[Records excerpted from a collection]

+===+

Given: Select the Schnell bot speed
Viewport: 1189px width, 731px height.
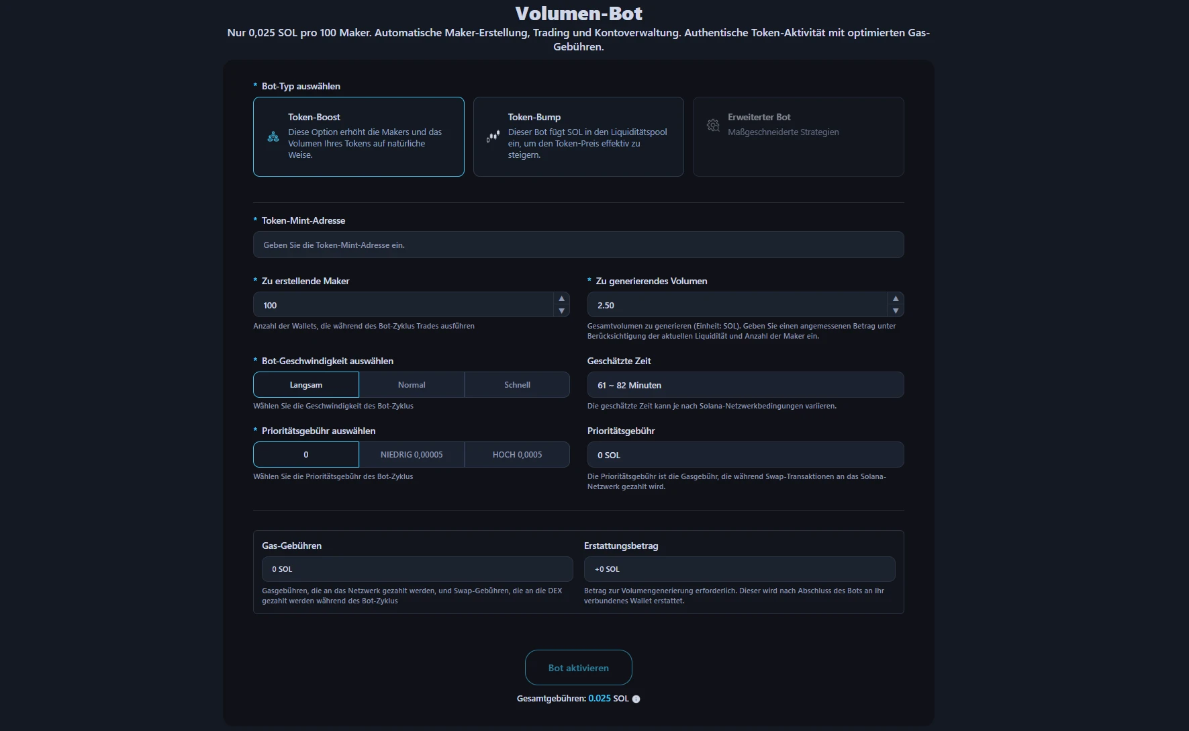Looking at the screenshot, I should click(x=517, y=385).
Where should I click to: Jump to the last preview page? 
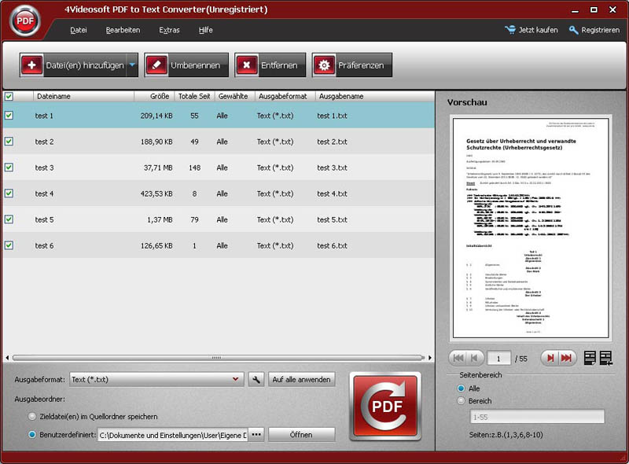569,358
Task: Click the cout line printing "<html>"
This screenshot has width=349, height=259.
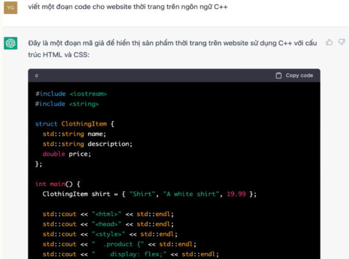Action: click(108, 213)
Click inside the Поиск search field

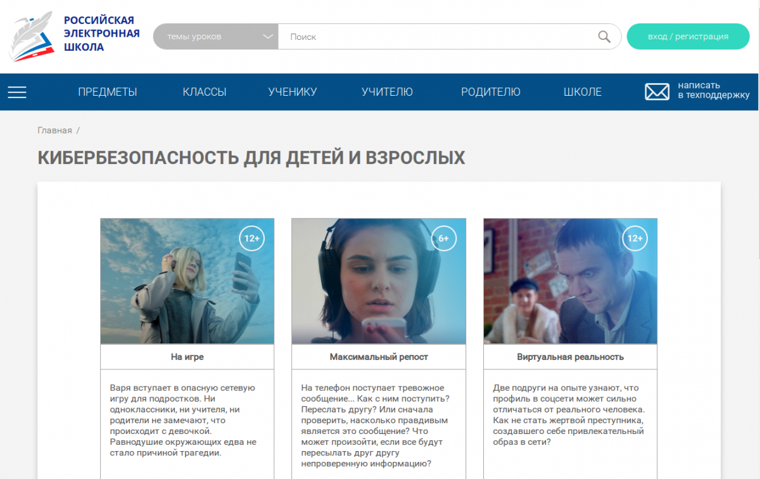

+===+

Pictures aside, reproduce every record exactly as it stands.

▶ Task output
Given: Select the Schnell bot speed
Viewport: 1189px width, 731px height.
Looking at the screenshot, I should click(x=517, y=385).
Where should I click to: Jump to the last preview page? 
569,358
Task: Click the cout line printing "<html>"
This screenshot has width=349, height=259.
Action: click(108, 213)
Click inside the Поиск search field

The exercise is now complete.